Troubles généraux et anomalies au site d'administration

 

Fréquent :

Asthénie

 

Investigations

Très fréquent :

Elévation des enzymes hépatiques (élévation des ALAT, gamma

 

Fréquent :

glutamyltransférase, aspartate aminotransaminase) Hypertriglycéridémie

 

Peu fréquent :

Diminution du taux de neutrophiles

 

       

*     Non rapportés dans les études FREEDOMS, FREEDOMS II et TRANSFORMS. La catégorie de fréquence est basée sur une exposition estimée d'approximativement 10 000 patients au fingolimod dans l'ensemble des études cliniques.

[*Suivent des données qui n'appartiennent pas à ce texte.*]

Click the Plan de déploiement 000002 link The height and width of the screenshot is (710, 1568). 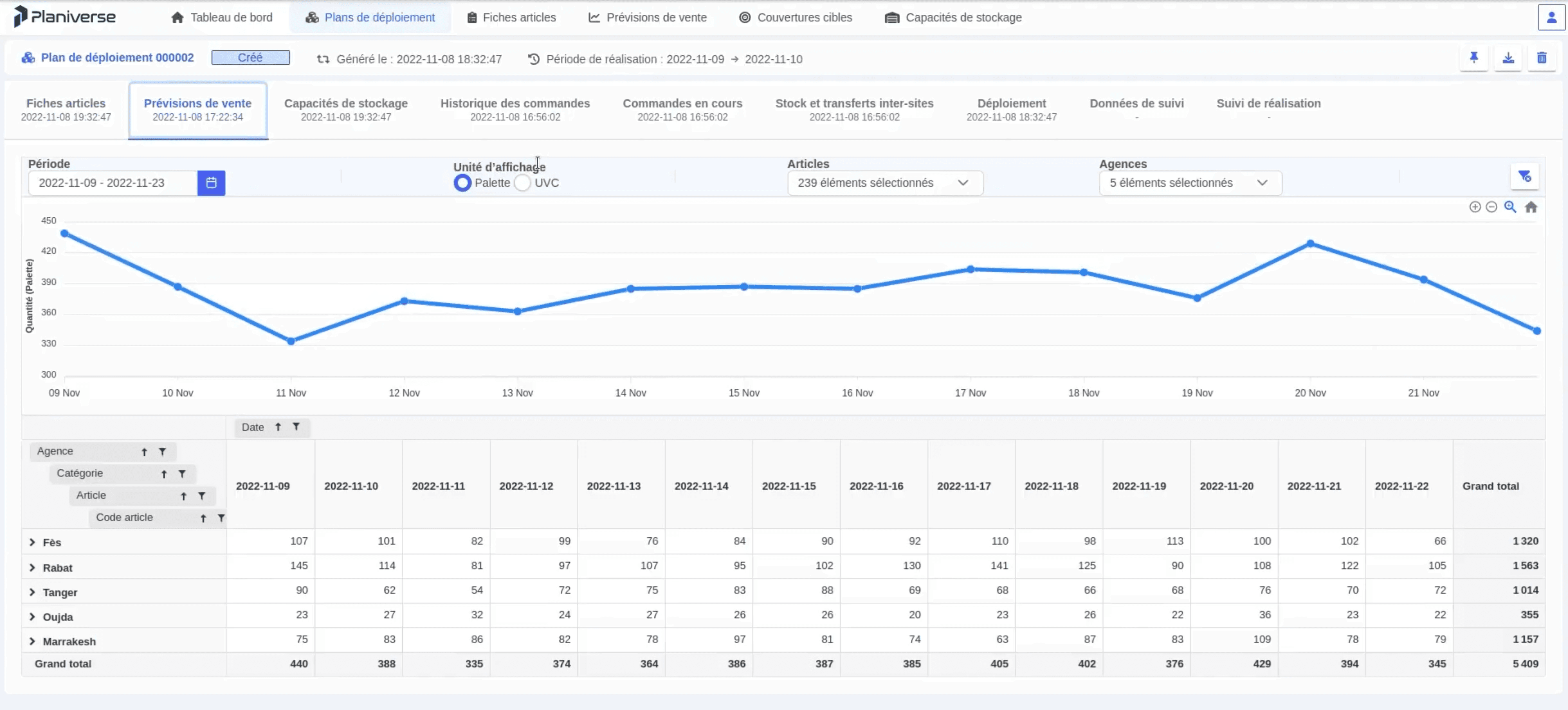tap(117, 57)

**    Des infections à cryptocoques, incluant des cas isolés de méningites à cryptocoques, ont été rapportés depuis la commercialisation (voir rubrique Mises en garde et précautions d'emploi).

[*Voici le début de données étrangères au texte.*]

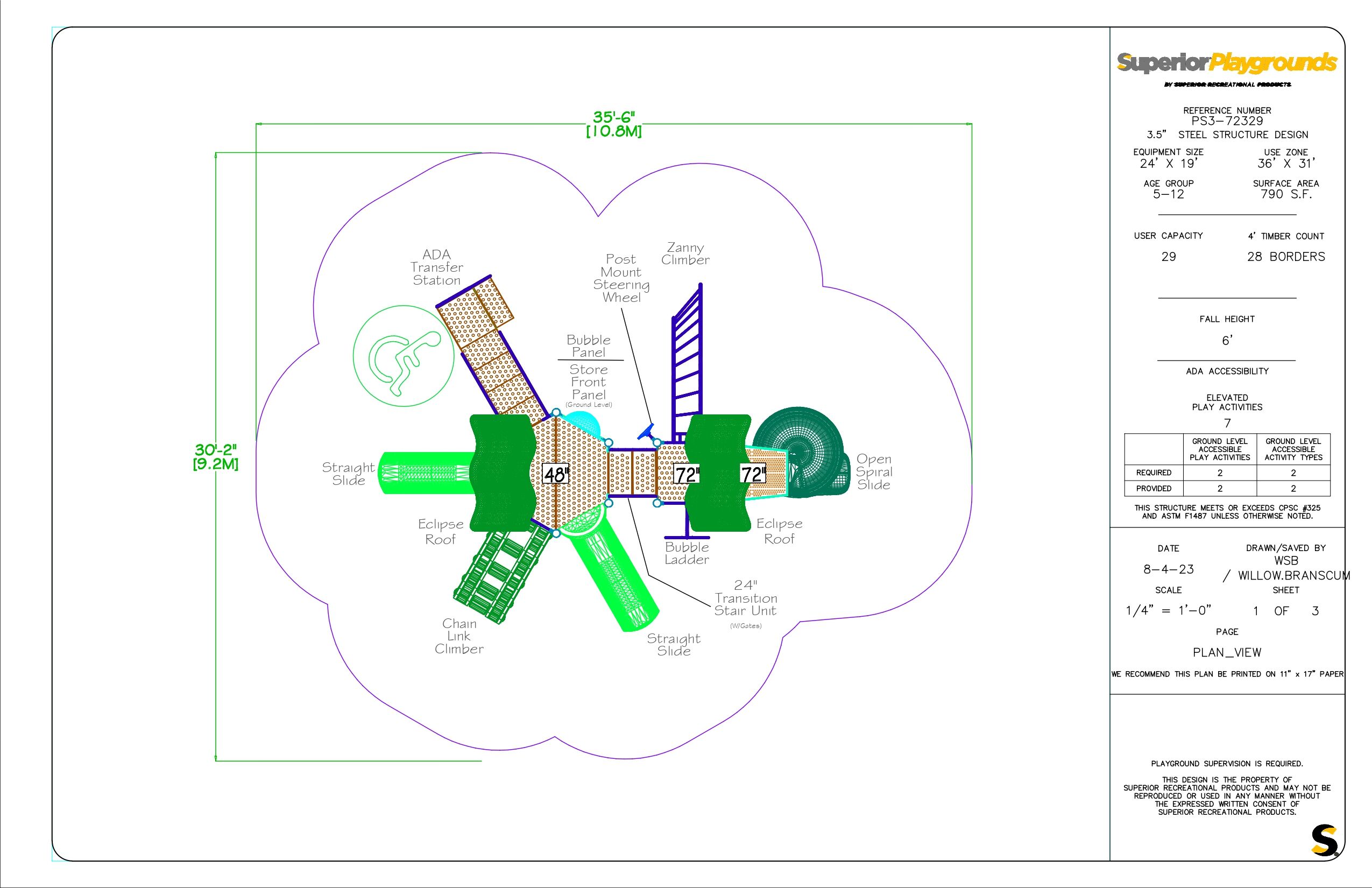This screenshot has width=1372, height=888.
Task: Click the middle 72" deck height marker
Action: coord(687,475)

***  Effets indésirables issus de la notification spontanée et de la littérature.

 

Description d'effets indésirables sélectionnés

Infections

Au cours des études cliniques dans la sclérose en plaques, les taux globaux d'infections (65,1 %) à la dose de 0,5 mg ont été similaires à ceux observés avec le placebo. Cependant, les infections respiratoires basses, essentiellement des bronchites et dans une moindre mesure les infections herpétiques et les pneumonies, ont été plus fréquentes chez les patients traités par Gilenya.

 

Des cas d'infection disséminée au virus de l'herpès, incluant des cas fatals, ont été rapportés, y compris à la dose de 0,5 mg.

 

Depuis la commercialisation, des cas d'infections avec des pathogènes opportunistes, notamment viraux (par ex. virus varicelle-zona [VZV], virus de John Cunningham [VJC] à l'origine de leucoencéphalopathies multifocales progressives, virus de l'herpès simplex [VHS]), fongiques (par ex. cryptocoques comprenant des méningites à cryptocoques) ou bactériens (par ex. mycobactéries atypiques), ont été rapportés (voir rubrique Mises en garde et précautions d'emploi).

 

Œdème maculaire

Au cours des études cliniques dans la sclérose en plaques, 0,5 % des patients traités à la dose recommandée de 0,5 mg et 1,1 % des patients traités à la dose supérieure de 1,25 mg ont développé un oedème maculaire. La majorité des cas est survenue au cours des 3 à 4 premiers mois de traitement. Certains patients présentaient une vision trouble ou une baisse d'acuité visuelle, mais d'autres étaient asymptomatiques et le diagnostic a été établi lors d'un examen ophtalmologique de routine. En général, l'oedème maculaire a régressé ou s'est résorbé spontanément après l'arrêt de Gilenya. Le risque de récidive après une nouvelle exposition n'a pas été évalué.

 

L'incidence de l'oedème maculaire est plus élevée chez les patients atteints de sclérose en plaques ayant des antécédents d'uvéite (17 % versus 0,6 % chez les patients sans antécédent d'uvéite).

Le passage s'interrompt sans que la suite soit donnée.